__WHAT THE EXERCISE ASKS__.
Set down the complete data exactly as it appears below.
↓↓↓
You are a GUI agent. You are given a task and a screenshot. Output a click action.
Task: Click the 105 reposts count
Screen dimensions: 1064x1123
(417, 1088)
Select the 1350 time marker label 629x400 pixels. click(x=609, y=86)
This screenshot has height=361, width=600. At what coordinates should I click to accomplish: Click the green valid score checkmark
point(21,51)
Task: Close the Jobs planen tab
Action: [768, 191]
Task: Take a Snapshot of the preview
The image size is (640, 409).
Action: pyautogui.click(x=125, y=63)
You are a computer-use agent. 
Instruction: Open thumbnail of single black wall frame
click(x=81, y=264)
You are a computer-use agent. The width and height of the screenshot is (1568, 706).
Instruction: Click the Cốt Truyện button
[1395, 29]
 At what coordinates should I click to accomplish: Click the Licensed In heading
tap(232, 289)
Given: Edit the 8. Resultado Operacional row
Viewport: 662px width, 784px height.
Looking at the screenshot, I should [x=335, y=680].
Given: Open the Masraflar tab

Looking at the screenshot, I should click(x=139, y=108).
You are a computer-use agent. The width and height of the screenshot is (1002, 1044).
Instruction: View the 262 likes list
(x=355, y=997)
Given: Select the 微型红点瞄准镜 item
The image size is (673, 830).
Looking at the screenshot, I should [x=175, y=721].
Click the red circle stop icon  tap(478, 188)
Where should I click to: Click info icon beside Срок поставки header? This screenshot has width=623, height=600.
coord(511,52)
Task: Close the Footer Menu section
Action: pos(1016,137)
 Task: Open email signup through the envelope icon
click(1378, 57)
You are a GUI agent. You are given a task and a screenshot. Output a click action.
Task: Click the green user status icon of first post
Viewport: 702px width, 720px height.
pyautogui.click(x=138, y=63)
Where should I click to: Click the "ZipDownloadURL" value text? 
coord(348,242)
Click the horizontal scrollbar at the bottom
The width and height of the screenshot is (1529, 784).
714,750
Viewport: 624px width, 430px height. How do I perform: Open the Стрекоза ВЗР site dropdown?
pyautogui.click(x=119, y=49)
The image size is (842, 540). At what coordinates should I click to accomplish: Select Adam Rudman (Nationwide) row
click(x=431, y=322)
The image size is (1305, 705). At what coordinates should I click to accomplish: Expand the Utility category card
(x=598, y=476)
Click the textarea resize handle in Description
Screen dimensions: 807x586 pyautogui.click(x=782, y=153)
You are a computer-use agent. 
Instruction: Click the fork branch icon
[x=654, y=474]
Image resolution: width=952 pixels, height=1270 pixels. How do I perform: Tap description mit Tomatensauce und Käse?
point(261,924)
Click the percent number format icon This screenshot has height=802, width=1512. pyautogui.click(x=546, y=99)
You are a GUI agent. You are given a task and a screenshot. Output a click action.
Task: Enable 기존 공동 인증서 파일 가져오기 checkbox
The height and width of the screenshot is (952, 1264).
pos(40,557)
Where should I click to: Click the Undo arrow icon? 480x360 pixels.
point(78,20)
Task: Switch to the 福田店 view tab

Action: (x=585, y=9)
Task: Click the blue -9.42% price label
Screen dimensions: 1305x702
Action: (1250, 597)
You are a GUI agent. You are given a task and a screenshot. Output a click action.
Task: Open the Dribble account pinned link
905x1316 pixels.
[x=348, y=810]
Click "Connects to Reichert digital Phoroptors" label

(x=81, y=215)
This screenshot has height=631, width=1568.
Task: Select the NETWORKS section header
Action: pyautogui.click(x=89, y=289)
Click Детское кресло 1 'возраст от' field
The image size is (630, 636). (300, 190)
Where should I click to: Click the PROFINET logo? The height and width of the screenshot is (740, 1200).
↑↑↑
__TASK ANSWER__.
You are a GUI agent. You are given a task and a screenshot. Output a click action.
Task: Click the 105 reposts count
Screen dimensions: 1064x1123
(417, 1088)
Select the 1350 time marker label 629x400 pixels. click(x=609, y=86)
This screenshot has height=361, width=600. At what coordinates should I click to accomplish: Click the green valid score checkmark
point(21,51)
Task: Close the Jobs planen tab
Action: [768, 191]
Task: Take a Snapshot of the preview
The image size is (640, 409).
Action: pyautogui.click(x=125, y=63)
You are a computer-use agent. 
Instruction: Open thumbnail of single black wall frame
click(x=81, y=264)
You are a computer-use agent. The width and height of the screenshot is (1568, 706).
Instruction: Click the Cốt Truyện button
[1395, 29]
 At what coordinates should I click to accomplish: Click the Licensed In heading
tap(232, 289)
Given: Edit the 8. Resultado Operacional row
Viewport: 662px width, 784px height.
Looking at the screenshot, I should [x=335, y=680].
Given: Open the Masraflar tab

Looking at the screenshot, I should click(x=139, y=108).
You are a computer-use agent. The width and height of the screenshot is (1002, 1044).
Instruction: View the 262 likes list
(x=355, y=997)
Given: Select the 微型红点瞄准镜 item
The image size is (673, 830).
Looking at the screenshot, I should [x=175, y=721].
Click the red circle stop icon  tap(478, 188)
Where should I click to: Click info icon beside Срок поставки header? This screenshot has width=623, height=600.
coord(511,52)
Task: Close the Footer Menu section
Action: pos(1016,137)
 Task: Open email signup through the envelope icon
click(1378, 57)
You are a GUI agent. You are given a task and a screenshot. Output a click action.
Task: Click the green user status icon of first post
Viewport: 702px width, 720px height.
pyautogui.click(x=138, y=63)
Where should I click to: Click the "ZipDownloadURL" value text? 
coord(348,242)
Click the horizontal scrollbar at the bottom
The width and height of the screenshot is (1529, 784).
714,750
Viewport: 624px width, 430px height. How do I perform: Open the Стрекоза ВЗР site dropdown?
pyautogui.click(x=119, y=49)
The image size is (842, 540). At what coordinates should I click to accomplish: Select Adam Rudman (Nationwide) row
click(x=431, y=322)
The image size is (1305, 705). At what coordinates should I click to accomplish: Expand the Utility category card
(x=598, y=476)
Click the textarea resize handle in Description
Screen dimensions: 807x586 pyautogui.click(x=782, y=153)
You are a computer-use agent. 
Instruction: Click the fork branch icon
[x=654, y=474]
Image resolution: width=952 pixels, height=1270 pixels. How do I perform: Tap description mit Tomatensauce und Käse?
point(261,924)
Click the percent number format icon This screenshot has height=802, width=1512. pyautogui.click(x=546, y=99)
You are a GUI agent. You are given a task and a screenshot. Output a click action.
Task: Enable 기존 공동 인증서 파일 가져오기 checkbox
The height and width of the screenshot is (952, 1264).
pos(40,557)
Where should I click to: Click the Undo arrow icon? 480x360 pixels.
point(78,20)
Task: Switch to the 福田店 view tab

Action: (x=585, y=9)
Task: Click the blue -9.42% price label
Screen dimensions: 1305x702
Action: (1250, 597)
You are a GUI agent. You are given a task and a screenshot. Output a click action.
Task: Open the Dribble account pinned link
905x1316 pixels.
[x=348, y=810]
Click "Connects to Reichert digital Phoroptors" label

(x=81, y=215)
This screenshot has height=631, width=1568.
Task: Select the NETWORKS section header
Action: pyautogui.click(x=89, y=289)
Click Детское кресло 1 'возраст от' field
The image size is (630, 636). (300, 190)
Where should I click to: Click the PROFINET logo? The height and width of the screenshot is (740, 1200).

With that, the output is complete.